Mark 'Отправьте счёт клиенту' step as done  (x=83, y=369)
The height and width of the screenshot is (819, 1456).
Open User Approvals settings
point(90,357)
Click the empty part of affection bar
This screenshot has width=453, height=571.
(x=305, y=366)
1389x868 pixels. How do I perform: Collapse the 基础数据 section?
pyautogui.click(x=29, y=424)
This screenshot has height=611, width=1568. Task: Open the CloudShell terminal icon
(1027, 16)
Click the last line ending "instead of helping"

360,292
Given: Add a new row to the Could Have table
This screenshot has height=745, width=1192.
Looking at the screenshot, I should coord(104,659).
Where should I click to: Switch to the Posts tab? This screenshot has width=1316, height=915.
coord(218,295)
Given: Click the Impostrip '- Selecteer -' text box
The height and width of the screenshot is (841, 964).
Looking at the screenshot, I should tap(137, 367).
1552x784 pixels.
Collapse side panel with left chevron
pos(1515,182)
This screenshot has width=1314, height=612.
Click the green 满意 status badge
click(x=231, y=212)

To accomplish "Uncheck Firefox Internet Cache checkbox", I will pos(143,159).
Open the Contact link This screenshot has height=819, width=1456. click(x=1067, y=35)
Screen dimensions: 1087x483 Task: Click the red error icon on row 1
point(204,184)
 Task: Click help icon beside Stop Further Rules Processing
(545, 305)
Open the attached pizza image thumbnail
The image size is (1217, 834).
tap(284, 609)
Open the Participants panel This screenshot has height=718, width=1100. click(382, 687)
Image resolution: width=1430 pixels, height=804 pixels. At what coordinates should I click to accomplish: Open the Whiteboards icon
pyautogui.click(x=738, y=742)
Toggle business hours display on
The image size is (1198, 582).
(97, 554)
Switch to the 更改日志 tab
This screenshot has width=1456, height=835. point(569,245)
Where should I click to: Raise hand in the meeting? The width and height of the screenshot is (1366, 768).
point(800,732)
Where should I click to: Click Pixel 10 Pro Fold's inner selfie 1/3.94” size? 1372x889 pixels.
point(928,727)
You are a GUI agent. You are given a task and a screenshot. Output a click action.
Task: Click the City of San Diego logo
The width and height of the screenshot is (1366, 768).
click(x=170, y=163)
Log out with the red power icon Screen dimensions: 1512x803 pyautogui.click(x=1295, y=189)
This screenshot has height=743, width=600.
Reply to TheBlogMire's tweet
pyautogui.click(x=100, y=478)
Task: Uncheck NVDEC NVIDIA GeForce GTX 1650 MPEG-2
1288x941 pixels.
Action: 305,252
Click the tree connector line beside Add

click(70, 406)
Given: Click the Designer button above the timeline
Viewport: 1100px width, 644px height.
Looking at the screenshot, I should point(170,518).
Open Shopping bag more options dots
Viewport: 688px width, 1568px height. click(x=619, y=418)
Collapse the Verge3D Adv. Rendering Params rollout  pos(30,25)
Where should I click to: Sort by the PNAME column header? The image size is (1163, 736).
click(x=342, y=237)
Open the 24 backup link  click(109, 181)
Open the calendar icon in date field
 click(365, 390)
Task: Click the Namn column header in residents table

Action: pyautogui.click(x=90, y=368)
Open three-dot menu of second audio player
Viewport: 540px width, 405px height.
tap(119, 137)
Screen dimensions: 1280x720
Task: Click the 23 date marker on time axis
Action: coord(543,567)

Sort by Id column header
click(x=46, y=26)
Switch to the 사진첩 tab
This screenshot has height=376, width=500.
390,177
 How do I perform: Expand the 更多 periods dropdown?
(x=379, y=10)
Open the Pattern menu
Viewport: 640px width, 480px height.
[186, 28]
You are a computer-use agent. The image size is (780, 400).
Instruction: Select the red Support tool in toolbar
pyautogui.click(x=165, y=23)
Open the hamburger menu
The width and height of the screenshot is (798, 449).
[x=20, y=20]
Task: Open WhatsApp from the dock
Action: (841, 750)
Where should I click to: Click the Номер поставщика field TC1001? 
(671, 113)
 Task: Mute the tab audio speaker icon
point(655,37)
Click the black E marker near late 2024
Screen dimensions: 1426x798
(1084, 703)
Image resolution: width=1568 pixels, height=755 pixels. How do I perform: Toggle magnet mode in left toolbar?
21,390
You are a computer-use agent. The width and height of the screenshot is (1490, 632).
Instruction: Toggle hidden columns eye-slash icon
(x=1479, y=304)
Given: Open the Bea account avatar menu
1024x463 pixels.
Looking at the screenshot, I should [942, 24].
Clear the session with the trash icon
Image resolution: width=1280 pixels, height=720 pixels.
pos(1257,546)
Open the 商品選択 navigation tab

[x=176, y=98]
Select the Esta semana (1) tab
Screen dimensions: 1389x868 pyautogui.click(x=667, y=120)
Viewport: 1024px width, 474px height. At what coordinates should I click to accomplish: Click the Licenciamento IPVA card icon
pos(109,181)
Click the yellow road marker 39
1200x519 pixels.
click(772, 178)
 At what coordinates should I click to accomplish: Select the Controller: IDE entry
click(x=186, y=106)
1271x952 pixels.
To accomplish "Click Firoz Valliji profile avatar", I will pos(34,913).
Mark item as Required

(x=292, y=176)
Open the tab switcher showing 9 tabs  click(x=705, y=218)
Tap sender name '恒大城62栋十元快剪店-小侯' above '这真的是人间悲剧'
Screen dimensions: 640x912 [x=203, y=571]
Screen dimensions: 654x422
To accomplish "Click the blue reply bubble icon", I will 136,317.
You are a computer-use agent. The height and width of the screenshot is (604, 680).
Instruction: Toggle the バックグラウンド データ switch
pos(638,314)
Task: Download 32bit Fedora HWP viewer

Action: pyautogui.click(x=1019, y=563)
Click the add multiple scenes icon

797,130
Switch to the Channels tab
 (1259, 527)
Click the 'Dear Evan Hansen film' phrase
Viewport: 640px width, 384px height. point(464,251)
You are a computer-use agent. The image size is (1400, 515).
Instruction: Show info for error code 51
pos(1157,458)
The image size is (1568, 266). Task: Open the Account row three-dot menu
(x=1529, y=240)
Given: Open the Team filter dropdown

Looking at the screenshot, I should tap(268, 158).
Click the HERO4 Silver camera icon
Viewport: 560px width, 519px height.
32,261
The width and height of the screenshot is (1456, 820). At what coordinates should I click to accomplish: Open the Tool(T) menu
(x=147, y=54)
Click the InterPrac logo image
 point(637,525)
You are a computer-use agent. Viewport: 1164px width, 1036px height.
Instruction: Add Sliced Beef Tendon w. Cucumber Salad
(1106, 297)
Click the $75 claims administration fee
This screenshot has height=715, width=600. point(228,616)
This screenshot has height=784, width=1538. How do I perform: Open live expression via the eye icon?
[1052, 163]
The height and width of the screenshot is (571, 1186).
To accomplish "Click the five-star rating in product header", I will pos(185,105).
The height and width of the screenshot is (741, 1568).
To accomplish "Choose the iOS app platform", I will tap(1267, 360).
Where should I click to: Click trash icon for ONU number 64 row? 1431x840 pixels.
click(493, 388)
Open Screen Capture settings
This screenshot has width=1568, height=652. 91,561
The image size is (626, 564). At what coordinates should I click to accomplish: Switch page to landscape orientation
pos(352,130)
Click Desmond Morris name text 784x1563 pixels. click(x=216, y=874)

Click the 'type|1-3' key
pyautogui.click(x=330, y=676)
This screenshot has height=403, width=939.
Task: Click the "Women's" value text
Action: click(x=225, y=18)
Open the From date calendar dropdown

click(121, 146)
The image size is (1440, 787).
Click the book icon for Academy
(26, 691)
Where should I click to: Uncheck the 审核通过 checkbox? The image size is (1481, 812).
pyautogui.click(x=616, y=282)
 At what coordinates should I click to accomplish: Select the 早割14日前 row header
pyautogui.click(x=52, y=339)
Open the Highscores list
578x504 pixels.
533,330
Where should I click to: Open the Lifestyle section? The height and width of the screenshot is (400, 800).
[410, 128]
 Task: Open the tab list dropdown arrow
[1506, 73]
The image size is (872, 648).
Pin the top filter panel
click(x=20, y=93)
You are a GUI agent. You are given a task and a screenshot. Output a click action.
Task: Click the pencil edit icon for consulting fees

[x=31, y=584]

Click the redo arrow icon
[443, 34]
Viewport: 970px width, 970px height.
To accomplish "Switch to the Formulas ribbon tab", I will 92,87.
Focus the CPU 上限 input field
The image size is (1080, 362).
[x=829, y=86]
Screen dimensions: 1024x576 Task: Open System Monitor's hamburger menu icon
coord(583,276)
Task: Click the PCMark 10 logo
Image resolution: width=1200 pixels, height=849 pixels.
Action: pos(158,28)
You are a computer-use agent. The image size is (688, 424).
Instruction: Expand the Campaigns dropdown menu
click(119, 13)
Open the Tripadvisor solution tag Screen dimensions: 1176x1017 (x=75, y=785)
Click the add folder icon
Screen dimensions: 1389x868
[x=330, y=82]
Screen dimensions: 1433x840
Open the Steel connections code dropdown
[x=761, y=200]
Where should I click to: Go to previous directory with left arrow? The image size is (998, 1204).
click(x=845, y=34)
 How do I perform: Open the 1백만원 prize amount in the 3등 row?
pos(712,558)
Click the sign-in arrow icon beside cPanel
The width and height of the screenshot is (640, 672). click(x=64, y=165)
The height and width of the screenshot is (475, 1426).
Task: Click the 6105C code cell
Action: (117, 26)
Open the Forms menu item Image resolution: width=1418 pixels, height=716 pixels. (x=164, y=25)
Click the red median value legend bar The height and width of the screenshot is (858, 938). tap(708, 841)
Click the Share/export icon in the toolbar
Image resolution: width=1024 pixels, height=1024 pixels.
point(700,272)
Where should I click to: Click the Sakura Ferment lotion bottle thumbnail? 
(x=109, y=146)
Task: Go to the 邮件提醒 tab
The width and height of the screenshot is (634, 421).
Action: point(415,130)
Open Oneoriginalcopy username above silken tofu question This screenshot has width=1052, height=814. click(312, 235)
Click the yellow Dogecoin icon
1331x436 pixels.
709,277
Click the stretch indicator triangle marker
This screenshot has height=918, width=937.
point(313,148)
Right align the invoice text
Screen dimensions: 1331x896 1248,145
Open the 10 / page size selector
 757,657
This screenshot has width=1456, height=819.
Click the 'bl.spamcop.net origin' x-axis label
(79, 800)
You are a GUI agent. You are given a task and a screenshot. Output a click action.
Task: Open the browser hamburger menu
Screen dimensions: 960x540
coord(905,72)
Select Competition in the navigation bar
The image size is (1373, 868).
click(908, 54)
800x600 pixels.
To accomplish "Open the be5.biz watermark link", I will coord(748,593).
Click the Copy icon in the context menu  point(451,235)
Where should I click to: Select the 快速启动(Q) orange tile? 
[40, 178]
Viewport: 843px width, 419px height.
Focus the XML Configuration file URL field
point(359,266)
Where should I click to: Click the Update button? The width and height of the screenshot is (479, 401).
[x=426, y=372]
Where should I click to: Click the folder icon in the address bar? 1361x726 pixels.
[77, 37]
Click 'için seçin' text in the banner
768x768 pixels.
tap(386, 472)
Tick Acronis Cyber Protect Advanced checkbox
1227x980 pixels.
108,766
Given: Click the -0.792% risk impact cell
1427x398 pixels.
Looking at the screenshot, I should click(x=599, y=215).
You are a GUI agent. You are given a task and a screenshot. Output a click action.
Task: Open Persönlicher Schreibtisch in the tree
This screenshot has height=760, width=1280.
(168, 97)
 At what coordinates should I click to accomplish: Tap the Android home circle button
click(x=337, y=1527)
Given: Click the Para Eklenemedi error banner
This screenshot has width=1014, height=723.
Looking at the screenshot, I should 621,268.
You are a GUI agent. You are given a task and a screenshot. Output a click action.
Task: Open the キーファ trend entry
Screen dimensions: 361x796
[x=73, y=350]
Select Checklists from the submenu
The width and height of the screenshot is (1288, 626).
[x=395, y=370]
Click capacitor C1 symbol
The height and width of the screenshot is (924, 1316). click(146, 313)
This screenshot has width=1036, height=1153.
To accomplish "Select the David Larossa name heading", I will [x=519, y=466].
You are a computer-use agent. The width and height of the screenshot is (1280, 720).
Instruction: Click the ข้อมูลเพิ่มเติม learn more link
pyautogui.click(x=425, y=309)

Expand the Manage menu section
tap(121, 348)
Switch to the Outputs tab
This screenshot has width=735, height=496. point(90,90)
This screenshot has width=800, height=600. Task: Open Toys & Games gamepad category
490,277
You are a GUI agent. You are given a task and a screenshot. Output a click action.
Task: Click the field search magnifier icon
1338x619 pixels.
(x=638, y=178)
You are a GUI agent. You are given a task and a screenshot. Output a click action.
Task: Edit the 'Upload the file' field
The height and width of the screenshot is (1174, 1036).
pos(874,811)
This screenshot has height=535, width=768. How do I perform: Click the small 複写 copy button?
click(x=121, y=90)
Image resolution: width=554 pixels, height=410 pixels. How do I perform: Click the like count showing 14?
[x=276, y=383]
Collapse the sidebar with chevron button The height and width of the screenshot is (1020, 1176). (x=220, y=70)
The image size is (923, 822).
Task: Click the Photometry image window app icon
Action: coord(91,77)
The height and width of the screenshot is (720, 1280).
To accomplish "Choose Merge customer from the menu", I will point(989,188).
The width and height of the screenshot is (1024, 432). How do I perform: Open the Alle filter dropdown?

EXERCISE OBJECTIVE =
Copy the material from the line that contains "Clear the session with the trash icon" through the line that contains "click(772, 178)", with both of those lines included.

FINISHED ANSWER =
Clear the session with the trash icon
Image resolution: width=1280 pixels, height=720 pixels.
pos(1257,546)
Open the 商品選択 navigation tab

[x=176, y=98]
Select the Esta semana (1) tab
Screen dimensions: 1389x868 pyautogui.click(x=667, y=120)
Viewport: 1024px width, 474px height. At what coordinates should I click to accomplish: Click the Licenciamento IPVA card icon
pos(109,181)
Click the yellow road marker 39
1200x519 pixels.
click(772, 178)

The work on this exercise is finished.